Уверен, они не хотели быть жестокими по отношению к нему, но представляю, как паршиво ему приходилось. Читая комментарии, я гадал, насколько близко он мог оказаться от отчисления, если сейчас еще вообще кого-то отчисляют. Я миллион раз предлагал ему помощь, но он всегда отказывался; я понимал: он не хотел, чтобы я видел его писанину. Хейден был одним из самых гордых людей, которых я знал, и посмотрите, до чего это его довело. Учитывая то, что мне открылось, стало предельно ясно: речь о колледже идти не могла. Почему родители не показали его специалисту? Им ужасно не хотелось, чтобы кто-нибудь пронюхал о неидеальности их детей, и потому решили: пусть он продирается сквозь подобные трудности в одиночку.

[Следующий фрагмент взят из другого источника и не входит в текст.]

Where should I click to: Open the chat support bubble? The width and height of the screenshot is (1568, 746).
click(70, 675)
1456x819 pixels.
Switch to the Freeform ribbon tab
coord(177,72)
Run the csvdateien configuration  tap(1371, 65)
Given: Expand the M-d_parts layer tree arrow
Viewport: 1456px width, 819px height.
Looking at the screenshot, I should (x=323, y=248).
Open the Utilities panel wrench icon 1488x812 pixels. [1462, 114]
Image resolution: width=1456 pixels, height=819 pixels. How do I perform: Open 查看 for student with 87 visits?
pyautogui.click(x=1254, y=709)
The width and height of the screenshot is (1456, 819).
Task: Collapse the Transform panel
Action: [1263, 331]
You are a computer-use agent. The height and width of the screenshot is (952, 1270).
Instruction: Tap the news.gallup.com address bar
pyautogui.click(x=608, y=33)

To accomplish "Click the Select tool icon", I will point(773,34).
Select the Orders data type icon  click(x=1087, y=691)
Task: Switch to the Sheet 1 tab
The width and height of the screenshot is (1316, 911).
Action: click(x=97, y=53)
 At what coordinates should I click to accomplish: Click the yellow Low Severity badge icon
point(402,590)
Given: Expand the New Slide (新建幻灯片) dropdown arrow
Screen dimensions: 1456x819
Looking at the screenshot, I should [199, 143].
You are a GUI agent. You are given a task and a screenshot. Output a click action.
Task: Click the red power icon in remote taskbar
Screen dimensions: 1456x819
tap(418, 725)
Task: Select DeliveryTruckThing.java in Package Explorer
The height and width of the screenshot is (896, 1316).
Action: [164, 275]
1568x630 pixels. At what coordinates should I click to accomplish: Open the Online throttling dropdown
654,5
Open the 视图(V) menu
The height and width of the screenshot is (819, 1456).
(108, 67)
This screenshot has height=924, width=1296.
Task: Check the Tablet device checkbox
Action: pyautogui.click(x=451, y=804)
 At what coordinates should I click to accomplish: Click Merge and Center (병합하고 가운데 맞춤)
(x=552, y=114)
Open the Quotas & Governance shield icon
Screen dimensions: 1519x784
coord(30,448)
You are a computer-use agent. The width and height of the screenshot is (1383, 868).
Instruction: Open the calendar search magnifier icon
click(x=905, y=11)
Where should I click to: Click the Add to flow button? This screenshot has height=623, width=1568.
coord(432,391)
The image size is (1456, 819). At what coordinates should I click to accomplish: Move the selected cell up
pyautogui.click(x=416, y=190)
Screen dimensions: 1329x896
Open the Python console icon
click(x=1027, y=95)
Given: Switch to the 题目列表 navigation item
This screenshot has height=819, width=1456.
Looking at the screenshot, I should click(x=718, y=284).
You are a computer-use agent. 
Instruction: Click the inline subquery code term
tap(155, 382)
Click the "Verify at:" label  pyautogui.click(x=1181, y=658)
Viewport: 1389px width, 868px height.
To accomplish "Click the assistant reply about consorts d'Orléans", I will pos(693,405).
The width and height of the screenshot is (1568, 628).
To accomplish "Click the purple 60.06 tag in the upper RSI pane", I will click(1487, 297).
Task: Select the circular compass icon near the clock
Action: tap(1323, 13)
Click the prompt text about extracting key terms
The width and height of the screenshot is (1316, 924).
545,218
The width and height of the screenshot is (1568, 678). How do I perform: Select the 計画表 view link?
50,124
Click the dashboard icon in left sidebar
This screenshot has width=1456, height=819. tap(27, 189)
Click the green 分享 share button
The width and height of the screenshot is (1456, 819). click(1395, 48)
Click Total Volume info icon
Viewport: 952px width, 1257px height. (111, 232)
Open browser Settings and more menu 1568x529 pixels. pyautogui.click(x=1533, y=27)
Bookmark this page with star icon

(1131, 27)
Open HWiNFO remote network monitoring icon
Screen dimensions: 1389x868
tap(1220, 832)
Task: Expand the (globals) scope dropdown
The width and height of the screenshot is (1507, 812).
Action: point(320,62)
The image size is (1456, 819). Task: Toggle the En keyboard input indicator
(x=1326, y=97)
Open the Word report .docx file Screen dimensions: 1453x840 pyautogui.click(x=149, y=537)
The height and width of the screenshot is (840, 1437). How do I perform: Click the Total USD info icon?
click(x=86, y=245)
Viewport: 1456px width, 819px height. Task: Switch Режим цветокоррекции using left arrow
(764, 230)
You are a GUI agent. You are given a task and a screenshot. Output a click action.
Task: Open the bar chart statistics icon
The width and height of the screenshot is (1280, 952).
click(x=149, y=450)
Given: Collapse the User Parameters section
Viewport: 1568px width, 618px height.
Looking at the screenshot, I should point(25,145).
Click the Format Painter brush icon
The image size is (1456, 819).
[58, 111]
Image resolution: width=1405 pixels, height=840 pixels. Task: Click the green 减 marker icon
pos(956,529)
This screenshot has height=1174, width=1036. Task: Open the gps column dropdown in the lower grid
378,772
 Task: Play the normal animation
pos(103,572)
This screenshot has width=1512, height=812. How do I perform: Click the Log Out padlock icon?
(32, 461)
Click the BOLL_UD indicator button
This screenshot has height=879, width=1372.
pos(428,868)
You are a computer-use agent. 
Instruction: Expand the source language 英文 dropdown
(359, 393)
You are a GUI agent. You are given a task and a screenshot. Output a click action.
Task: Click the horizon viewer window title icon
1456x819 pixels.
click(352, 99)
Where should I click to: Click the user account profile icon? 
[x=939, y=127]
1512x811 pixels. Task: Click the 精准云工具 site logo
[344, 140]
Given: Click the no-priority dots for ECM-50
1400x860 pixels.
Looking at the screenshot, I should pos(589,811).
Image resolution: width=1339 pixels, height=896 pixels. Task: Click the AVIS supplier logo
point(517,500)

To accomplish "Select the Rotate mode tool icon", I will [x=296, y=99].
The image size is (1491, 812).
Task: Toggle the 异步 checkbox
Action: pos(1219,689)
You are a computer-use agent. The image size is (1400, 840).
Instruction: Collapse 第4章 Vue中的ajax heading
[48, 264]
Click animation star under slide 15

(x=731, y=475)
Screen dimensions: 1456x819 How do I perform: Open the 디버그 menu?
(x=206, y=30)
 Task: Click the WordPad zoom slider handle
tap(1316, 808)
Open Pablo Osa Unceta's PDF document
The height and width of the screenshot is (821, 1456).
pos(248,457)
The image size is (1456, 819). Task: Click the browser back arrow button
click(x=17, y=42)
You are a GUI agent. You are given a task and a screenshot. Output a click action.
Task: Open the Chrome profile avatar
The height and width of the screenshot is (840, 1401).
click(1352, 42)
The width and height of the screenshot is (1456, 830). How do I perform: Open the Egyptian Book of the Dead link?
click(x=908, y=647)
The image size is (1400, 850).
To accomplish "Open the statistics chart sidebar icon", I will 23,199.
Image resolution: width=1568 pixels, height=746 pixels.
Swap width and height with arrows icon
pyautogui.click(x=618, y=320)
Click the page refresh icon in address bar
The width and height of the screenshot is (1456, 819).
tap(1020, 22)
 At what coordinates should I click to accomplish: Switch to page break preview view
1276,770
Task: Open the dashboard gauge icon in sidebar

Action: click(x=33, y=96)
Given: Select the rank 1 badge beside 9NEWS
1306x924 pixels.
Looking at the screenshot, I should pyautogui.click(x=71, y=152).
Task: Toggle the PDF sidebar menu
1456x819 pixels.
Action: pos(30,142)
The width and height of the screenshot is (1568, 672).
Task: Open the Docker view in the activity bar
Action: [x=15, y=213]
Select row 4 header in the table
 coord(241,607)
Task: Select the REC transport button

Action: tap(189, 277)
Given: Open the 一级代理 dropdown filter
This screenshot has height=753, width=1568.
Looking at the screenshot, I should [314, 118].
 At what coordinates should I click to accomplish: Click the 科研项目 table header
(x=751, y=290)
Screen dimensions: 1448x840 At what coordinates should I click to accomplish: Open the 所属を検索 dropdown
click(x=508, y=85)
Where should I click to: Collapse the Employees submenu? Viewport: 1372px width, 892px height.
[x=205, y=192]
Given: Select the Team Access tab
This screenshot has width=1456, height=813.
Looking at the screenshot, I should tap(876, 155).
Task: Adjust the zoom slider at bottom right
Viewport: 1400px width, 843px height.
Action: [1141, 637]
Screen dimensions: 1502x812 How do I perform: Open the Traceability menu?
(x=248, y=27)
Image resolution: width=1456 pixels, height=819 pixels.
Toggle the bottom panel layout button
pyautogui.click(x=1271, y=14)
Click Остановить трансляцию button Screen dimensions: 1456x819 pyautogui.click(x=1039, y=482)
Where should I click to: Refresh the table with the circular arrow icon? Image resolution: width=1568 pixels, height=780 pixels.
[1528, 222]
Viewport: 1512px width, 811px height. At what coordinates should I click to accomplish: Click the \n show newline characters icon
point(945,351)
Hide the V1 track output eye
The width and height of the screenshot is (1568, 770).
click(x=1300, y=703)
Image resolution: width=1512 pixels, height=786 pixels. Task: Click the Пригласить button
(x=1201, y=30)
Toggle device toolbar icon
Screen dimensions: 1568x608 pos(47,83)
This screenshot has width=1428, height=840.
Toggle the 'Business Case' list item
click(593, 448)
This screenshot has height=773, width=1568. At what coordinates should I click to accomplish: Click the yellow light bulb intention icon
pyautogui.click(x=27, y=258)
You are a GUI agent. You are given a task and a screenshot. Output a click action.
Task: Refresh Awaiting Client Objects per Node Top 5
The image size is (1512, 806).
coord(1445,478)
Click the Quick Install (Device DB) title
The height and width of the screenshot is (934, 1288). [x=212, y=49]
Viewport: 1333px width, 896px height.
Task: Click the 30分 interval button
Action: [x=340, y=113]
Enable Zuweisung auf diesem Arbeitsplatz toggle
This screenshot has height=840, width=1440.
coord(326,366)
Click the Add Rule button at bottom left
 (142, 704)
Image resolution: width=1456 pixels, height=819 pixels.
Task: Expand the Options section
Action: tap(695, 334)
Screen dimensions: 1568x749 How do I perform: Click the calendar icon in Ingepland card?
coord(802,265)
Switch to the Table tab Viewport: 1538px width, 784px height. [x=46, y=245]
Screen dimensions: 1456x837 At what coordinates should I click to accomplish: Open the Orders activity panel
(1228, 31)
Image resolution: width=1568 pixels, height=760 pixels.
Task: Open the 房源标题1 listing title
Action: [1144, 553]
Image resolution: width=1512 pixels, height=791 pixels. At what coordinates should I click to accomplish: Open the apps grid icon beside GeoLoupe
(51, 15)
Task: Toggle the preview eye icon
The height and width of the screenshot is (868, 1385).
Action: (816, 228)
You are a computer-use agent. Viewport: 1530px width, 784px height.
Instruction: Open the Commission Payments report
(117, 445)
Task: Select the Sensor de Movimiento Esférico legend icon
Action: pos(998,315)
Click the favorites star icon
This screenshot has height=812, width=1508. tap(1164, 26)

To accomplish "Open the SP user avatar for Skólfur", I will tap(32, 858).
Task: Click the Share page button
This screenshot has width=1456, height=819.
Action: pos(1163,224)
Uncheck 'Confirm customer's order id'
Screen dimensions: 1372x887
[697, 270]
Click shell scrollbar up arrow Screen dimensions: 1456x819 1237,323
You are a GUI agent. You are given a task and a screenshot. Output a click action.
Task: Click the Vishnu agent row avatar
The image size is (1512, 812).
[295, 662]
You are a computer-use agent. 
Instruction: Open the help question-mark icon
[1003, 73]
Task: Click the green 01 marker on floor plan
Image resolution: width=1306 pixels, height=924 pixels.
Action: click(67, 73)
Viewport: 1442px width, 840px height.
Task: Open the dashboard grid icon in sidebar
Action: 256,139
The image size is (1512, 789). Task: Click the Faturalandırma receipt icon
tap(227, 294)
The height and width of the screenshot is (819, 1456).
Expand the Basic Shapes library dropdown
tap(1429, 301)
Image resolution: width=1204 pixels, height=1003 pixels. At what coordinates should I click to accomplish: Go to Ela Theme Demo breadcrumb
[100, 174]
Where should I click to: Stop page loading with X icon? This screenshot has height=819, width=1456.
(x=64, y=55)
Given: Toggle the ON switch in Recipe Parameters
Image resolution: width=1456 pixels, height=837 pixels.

Потом я просмотрел его почту. Я предвкушал, что она окажется золотой жилой; но, пробежав глазами все письма в поисках слова «Афина», ничего значительного не нашел. Обнаружил еще несколько подтверждений того, что школа становится для него проблемой; по-видимому, он отказывался обсуждать это с родителями, и они начали бомбардировать его строгими письмами с требованиями исправить отметки. «Не думай, что мы продолжим содержать тебя, если ты не сможешь поступить в колледж, – написал его отец. – Если мы не заметим никакого улучшения, ты никуда не поступишь, мы снимем тебя с довольствия. Какую работу, по твоему мнению, ты сможешь получить с подобными отметками?»
Сука!
Что дальше? Я залогинился в его Джи-чат и принялся читать историю разговоров. Появился ник: HaydenStevens. Но когда я кликнул список людей, с которыми он говорил, в нем оказался один-единственный человек – я. Я попытался залогиниться как Верховный_маг_Гед, но хотя Google признавал существование пользователя с таким именем, у аккаунта был другой пароль, и после нескольких неуверенных попыток я прекратил отгадывать его.
Я не знал, что делать дальше. Стало казаться, что компьютер Хейдена не расскажет мне ничего больше, чем то, что его отношения с родителями были очень плохими, как я и думал, а со школой дела обстояли еще хуже. Но должно было быть что-то еще. Что же я пропустил?